- _YOUR INSTRUCTIONS_
Transcribe every record in full, keeping it exactly the same.

Saved entries:

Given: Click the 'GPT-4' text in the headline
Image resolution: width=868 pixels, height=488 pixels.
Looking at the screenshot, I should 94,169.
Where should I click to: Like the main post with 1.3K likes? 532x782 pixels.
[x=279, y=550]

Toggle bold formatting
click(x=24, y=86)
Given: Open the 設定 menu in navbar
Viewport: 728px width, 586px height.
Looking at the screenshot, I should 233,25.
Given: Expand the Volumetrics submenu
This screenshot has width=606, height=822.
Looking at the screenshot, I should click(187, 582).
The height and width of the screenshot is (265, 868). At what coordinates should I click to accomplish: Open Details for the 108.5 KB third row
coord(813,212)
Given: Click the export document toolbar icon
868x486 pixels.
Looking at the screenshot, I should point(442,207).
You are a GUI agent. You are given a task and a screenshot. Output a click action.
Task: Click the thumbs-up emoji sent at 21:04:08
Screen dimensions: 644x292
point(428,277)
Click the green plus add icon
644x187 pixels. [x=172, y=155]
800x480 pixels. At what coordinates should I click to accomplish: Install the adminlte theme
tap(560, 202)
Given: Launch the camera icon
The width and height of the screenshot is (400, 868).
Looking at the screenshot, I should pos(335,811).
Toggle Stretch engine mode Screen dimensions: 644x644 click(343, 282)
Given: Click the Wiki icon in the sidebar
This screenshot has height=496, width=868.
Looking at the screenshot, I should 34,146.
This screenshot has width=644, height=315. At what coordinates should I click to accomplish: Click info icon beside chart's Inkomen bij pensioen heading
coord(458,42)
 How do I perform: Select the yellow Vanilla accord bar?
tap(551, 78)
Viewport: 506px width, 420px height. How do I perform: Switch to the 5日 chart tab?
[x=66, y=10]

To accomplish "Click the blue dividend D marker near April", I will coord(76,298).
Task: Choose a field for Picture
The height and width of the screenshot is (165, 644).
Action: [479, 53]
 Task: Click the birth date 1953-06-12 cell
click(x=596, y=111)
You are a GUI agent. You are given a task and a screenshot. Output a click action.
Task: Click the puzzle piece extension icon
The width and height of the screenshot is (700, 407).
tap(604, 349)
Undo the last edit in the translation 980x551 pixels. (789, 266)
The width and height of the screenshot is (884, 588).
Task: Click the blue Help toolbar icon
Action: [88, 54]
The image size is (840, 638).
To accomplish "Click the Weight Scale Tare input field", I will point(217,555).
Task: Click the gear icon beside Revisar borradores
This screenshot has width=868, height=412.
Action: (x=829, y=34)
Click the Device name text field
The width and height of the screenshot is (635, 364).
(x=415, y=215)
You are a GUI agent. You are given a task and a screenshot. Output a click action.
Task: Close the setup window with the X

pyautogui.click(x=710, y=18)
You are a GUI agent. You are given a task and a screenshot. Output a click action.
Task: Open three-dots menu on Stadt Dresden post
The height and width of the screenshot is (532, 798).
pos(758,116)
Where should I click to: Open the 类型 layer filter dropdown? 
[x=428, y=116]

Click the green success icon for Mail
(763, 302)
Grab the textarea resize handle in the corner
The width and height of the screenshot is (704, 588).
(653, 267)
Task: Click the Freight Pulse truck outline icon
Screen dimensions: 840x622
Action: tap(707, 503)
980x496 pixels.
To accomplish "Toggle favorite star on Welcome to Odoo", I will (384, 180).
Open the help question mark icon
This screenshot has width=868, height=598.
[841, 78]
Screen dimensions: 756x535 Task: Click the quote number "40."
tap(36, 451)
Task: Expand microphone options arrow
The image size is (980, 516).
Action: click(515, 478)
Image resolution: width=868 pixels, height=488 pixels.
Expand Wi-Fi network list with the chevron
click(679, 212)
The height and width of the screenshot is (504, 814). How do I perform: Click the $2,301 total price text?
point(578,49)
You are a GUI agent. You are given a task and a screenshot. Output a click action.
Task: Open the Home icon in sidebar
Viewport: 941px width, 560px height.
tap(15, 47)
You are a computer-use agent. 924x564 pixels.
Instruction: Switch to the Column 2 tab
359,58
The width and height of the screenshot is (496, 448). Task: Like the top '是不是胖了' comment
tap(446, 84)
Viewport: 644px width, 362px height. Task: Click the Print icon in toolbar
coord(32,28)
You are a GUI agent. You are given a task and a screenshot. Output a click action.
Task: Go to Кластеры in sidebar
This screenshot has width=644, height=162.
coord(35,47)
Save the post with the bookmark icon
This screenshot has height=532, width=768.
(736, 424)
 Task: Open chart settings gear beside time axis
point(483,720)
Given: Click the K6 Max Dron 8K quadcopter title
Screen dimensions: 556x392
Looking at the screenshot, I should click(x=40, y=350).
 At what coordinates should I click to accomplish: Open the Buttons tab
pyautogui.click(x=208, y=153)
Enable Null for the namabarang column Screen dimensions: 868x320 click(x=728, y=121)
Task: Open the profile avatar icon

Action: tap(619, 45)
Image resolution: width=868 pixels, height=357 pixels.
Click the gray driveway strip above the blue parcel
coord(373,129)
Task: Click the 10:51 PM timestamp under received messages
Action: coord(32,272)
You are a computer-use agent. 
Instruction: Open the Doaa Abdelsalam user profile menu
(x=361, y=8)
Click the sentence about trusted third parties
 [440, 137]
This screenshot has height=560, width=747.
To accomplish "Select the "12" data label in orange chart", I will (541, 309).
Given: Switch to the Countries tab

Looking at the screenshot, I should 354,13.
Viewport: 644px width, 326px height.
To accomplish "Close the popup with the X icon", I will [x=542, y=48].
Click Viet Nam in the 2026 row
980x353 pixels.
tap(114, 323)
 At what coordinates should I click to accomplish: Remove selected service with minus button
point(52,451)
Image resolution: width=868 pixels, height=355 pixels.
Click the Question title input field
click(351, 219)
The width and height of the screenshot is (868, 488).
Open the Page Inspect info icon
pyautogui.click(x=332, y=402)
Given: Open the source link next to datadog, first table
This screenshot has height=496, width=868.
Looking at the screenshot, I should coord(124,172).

- _WRITTEN SOLUTION_
Given: Click the 'GPT-4' text in the headline
Image resolution: width=868 pixels, height=488 pixels.
Looking at the screenshot, I should 94,169.
Where should I click to: Like the main post with 1.3K likes? 532x782 pixels.
[x=279, y=550]

Toggle bold formatting
click(x=24, y=86)
Given: Open the 設定 menu in navbar
Viewport: 728px width, 586px height.
Looking at the screenshot, I should 233,25.
Given: Expand the Volumetrics submenu
This screenshot has width=606, height=822.
Looking at the screenshot, I should click(187, 582).
The height and width of the screenshot is (265, 868). At what coordinates should I click to accomplish: Open Details for the 108.5 KB third row
coord(813,212)
Given: Click the export document toolbar icon
868x486 pixels.
Looking at the screenshot, I should point(442,207).
You are a GUI agent. You are given a task and a screenshot. Output a click action.
Task: Click the thumbs-up emoji sent at 21:04:08
Screen dimensions: 644x292
point(428,277)
Click the green plus add icon
644x187 pixels. [x=172, y=155]
800x480 pixels. At what coordinates should I click to accomplish: Install the adminlte theme
tap(560, 202)
Given: Launch the camera icon
The width and height of the screenshot is (400, 868).
Looking at the screenshot, I should pos(335,811).
Toggle Stretch engine mode Screen dimensions: 644x644 click(343, 282)
Given: Click the Wiki icon in the sidebar
This screenshot has height=496, width=868.
Looking at the screenshot, I should 34,146.
This screenshot has width=644, height=315. At what coordinates should I click to accomplish: Click info icon beside chart's Inkomen bij pensioen heading
coord(458,42)
 How do I perform: Select the yellow Vanilla accord bar?
tap(551, 78)
Viewport: 506px width, 420px height. How do I perform: Switch to the 5日 chart tab?
[x=66, y=10]

To accomplish "Click the blue dividend D marker near April", I will coord(76,298).
Task: Choose a field for Picture
The height and width of the screenshot is (165, 644).
Action: [479, 53]
 Task: Click the birth date 1953-06-12 cell
click(x=596, y=111)
You are a GUI agent. You are given a task and a screenshot. Output a click action.
Task: Click the puzzle piece extension icon
The width and height of the screenshot is (700, 407).
tap(604, 349)
Undo the last edit in the translation 980x551 pixels. (789, 266)
The width and height of the screenshot is (884, 588).
Task: Click the blue Help toolbar icon
Action: [88, 54]
The image size is (840, 638).
To accomplish "Click the Weight Scale Tare input field", I will point(217,555).
Task: Click the gear icon beside Revisar borradores
This screenshot has width=868, height=412.
Action: (x=829, y=34)
Click the Device name text field
The width and height of the screenshot is (635, 364).
(x=415, y=215)
You are a GUI agent. You are given a task and a screenshot. Output a click action.
Task: Close the setup window with the X

pyautogui.click(x=710, y=18)
You are a GUI agent. You are given a task and a screenshot. Output a click action.
Task: Open three-dots menu on Stadt Dresden post
The height and width of the screenshot is (532, 798).
pos(758,116)
Where should I click to: Open the 类型 layer filter dropdown? 
[x=428, y=116]

Click the green success icon for Mail
(763, 302)
Grab the textarea resize handle in the corner
The width and height of the screenshot is (704, 588).
(653, 267)
Task: Click the Freight Pulse truck outline icon
Screen dimensions: 840x622
Action: tap(707, 503)
980x496 pixels.
To accomplish "Toggle favorite star on Welcome to Odoo", I will (384, 180).
Open the help question mark icon
This screenshot has width=868, height=598.
[841, 78]
Screen dimensions: 756x535 Task: Click the quote number "40."
tap(36, 451)
Task: Expand microphone options arrow
The image size is (980, 516).
Action: click(515, 478)
Image resolution: width=868 pixels, height=488 pixels.
Expand Wi-Fi network list with the chevron
click(679, 212)
The height and width of the screenshot is (504, 814). How do I perform: Click the $2,301 total price text?
point(578,49)
You are a GUI agent. You are given a task and a screenshot. Output a click action.
Task: Open the Home icon in sidebar
Viewport: 941px width, 560px height.
tap(15, 47)
You are a computer-use agent. 924x564 pixels.
Instruction: Switch to the Column 2 tab
359,58
The width and height of the screenshot is (496, 448). Task: Like the top '是不是胖了' comment
tap(446, 84)
Viewport: 644px width, 362px height. Task: Click the Print icon in toolbar
coord(32,28)
You are a GUI agent. You are given a task and a screenshot. Output a click action.
Task: Go to Кластеры in sidebar
This screenshot has width=644, height=162.
coord(35,47)
Save the post with the bookmark icon
This screenshot has height=532, width=768.
(736, 424)
 Task: Open chart settings gear beside time axis
point(483,720)
Given: Click the K6 Max Dron 8K quadcopter title
Screen dimensions: 556x392
Looking at the screenshot, I should click(x=40, y=350).
 At what coordinates should I click to accomplish: Open the Buttons tab
pyautogui.click(x=208, y=153)
Enable Null for the namabarang column Screen dimensions: 868x320 click(x=728, y=121)
Task: Open the profile avatar icon

Action: tap(619, 45)
Image resolution: width=868 pixels, height=357 pixels.
Click the gray driveway strip above the blue parcel
coord(373,129)
Task: Click the 10:51 PM timestamp under received messages
Action: coord(32,272)
You are a computer-use agent. 
Instruction: Open the Doaa Abdelsalam user profile menu
(x=361, y=8)
Click the sentence about trusted third parties
 [440, 137]
This screenshot has height=560, width=747.
To accomplish "Select the "12" data label in orange chart", I will (541, 309).
Given: Switch to the Countries tab

Looking at the screenshot, I should 354,13.
Viewport: 644px width, 326px height.
To accomplish "Close the popup with the X icon", I will [x=542, y=48].
Click Viet Nam in the 2026 row
980x353 pixels.
tap(114, 323)
 At what coordinates should I click to accomplish: Remove selected service with minus button
point(52,451)
Image resolution: width=868 pixels, height=355 pixels.
Click the Question title input field
click(351, 219)
The width and height of the screenshot is (868, 488).
Open the Page Inspect info icon
pyautogui.click(x=332, y=402)
Given: Open the source link next to datadog, first table
This screenshot has height=496, width=868.
Looking at the screenshot, I should coord(124,172).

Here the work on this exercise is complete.